La situación actual en el Líbano…

Artículo de Hna. Micheline Lattouf,
Provincia de Líbano/Siria.

 

Desde hace muchos años el Líbano pasa por una crisis en todos los niveles. Luego de la explosión del 4 de agosto del 2020, la situación socioeconómica está en un declive catastrófico. Todos esperaban que con la revolución se llegaría a realizar cambios positivos, pero lamentablemente la situación va de mal en peor : la basura acumulada, cortes de electricidad que llegan a 22 horas al día, largas colas de espera frente a las estaciones de servicio, desabastecimiento afectando a « cientos » de productos en el sector salud, los hospitales que cierran sus alas por falta de productos médicos ya no pueden recibir pacientes, y cientos de médicos están abandonado el país para buscar su sustento en otro lugar.

 


Líbano sufre una crisis sin precedentes y ahora tiene largas colas de espera frente a las estaciones de servicio.
 

El sistema educativo no está exento. Al final de un año escolar en línea, los colegios se preguntan sobre la posibilidad de continuar la educación el próximo año, ya que ya no pueden pagar a los profesores, quienes, a su vez, siguen a los médicos en sus países de acogida, que respetan su dignidad y valorizan sus capacidades.
 

Si, el país está atravesando una crisis sin precedentes; los precios del combustible se han disparado, más de 30 % en promedio, un aumento que sumerge aún más a la población en la pobreza, en la injusticia y la humillación sin fin. Según el Banco Mundial, es una de las peores crisis económicas del mundo desde 1850. ¿Es una hambruna lo que nos espera?

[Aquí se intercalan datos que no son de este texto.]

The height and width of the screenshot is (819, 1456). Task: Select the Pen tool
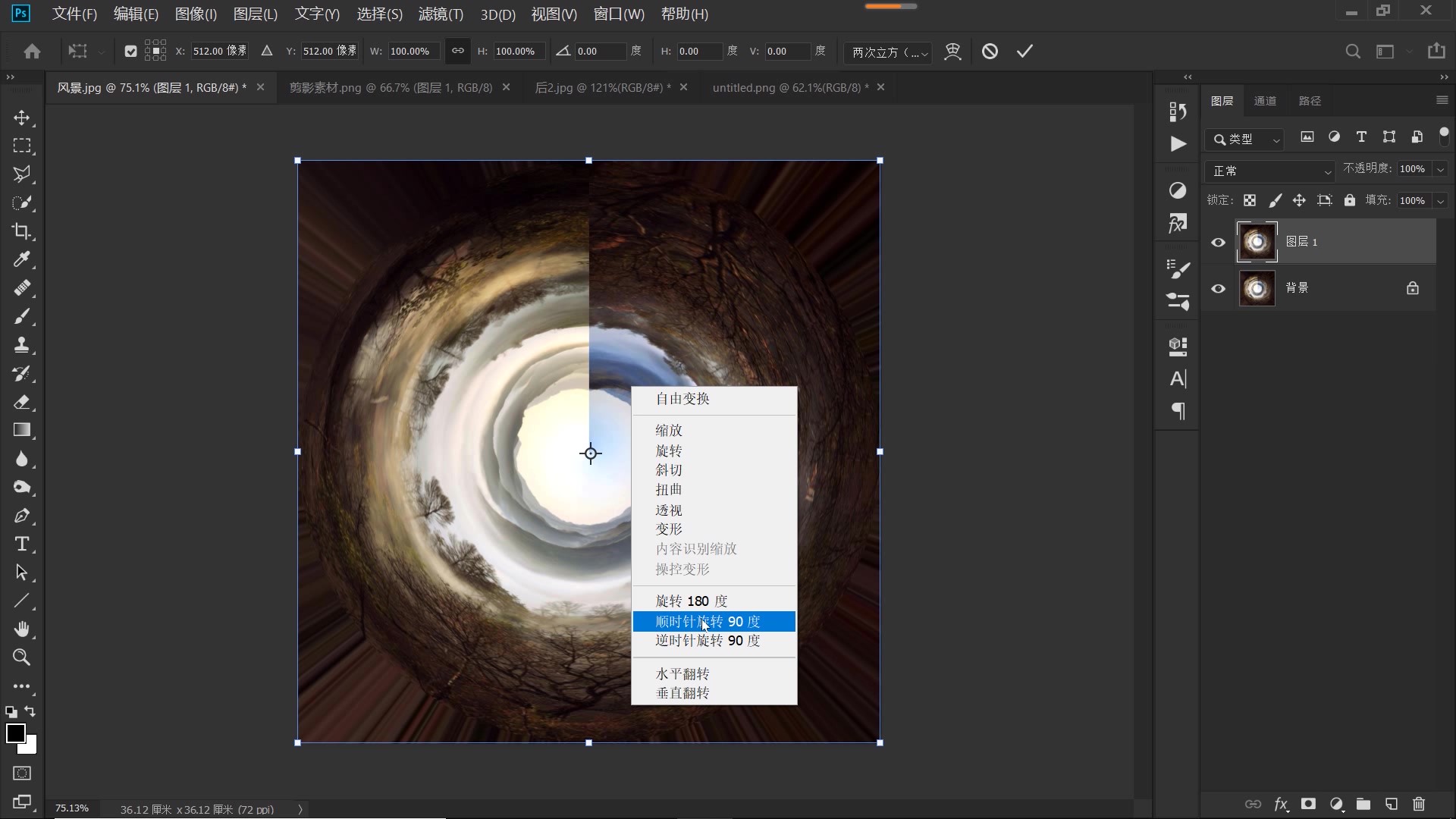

Todos experimentan este miedo temor y aquellos que son capaces de organizarse, acuden en ayudar a sus conciudadanos.
 


Los que son capaces de organizarse, ayudan a sus conciudadanos.
 

En plena tragedia y en solidaridad con todas las personas de buena voluntad ¿no podríamos encender una vela de esperanza? ¿Cómo podemos ser testigos de tanto sufrimiento sin aportar nuestra propia contribución y ponerla al servicio del pueblo sacrificado como ovejas sin pastor? ¿Cómo no escuchar la voz de Dios tierna y misericordiosa llamándonos a comprometernos con nuestros hermanas y hermanos para disminuir su sufrimiento? Es el camino del Buen Pastor que nos guía y nos muestra el camino a seguir: «He visto la miseria de mi pueblo… conozco sus sufrimientos… ¡adelante! Yo te enviaré…»  (Éxodo 3).

 

Dios se acerca a nosotros y nos acompaña en el camino al que nos envía. Él nos precede y a través de nosotros, se une a su pueblo. Llenas de ilusión nos comprometimos en múltiples proyectos para estar en solidaridad con el pueblo marginalizado: ayuda humanitaria, ayuda sanitaria, rehabilitación de las casas destruidas por la explosión, asistencia médica, sin olvidar todo el apoyo humano y psicológico a través de nuestras visitas con los laicos que nos acompañaron.  

 

Aquí hay un testimonio de una joven que nos acompañó en el proyecto:

 

«Era una persona no creyente, hasta el 4 agosto donde todo cambió para mí. Comencé a salir a las calles de Beirut para ayudar a la limpieza de la ciudad, a acoger las familias siniestradas en las carpas y luego a visitarlas en su entorno en escombros.  Comencé a descubrir la gravedad de la miseria humana en la cual están sumergidas las familias mucho antes de la explosión, Tomé consciencia que la explosión «desnudó» a las personas que estaban dignamente escondidas en su miseria. Durante las visitas me di cuenta de la desesperación en las cuales acogíamos a las familias con los ojos llenos de tristeza y amargura. Sin embargo, luego de nuestra visita y del interés humano que les mostramos, algo se transformaba.  Un rayo de vida comenzaba a germinar. Me di cuenta de que lo más importante es restaurar la confianza de la persona en sí misma y en Dios. Aprendí a dejar caer mis prejuicios y mirar a la persona en su profundidad y no en su exterior. Estaba encontrando al Señor en cada una de las personas visitadas, y es una gran gracia en mi vida. Me siento profundamente conmovida, porque vi cómo cada encuentro era un encuentro con Dios, lo toqué: Y todo esto me da una alegría interior y esperanza».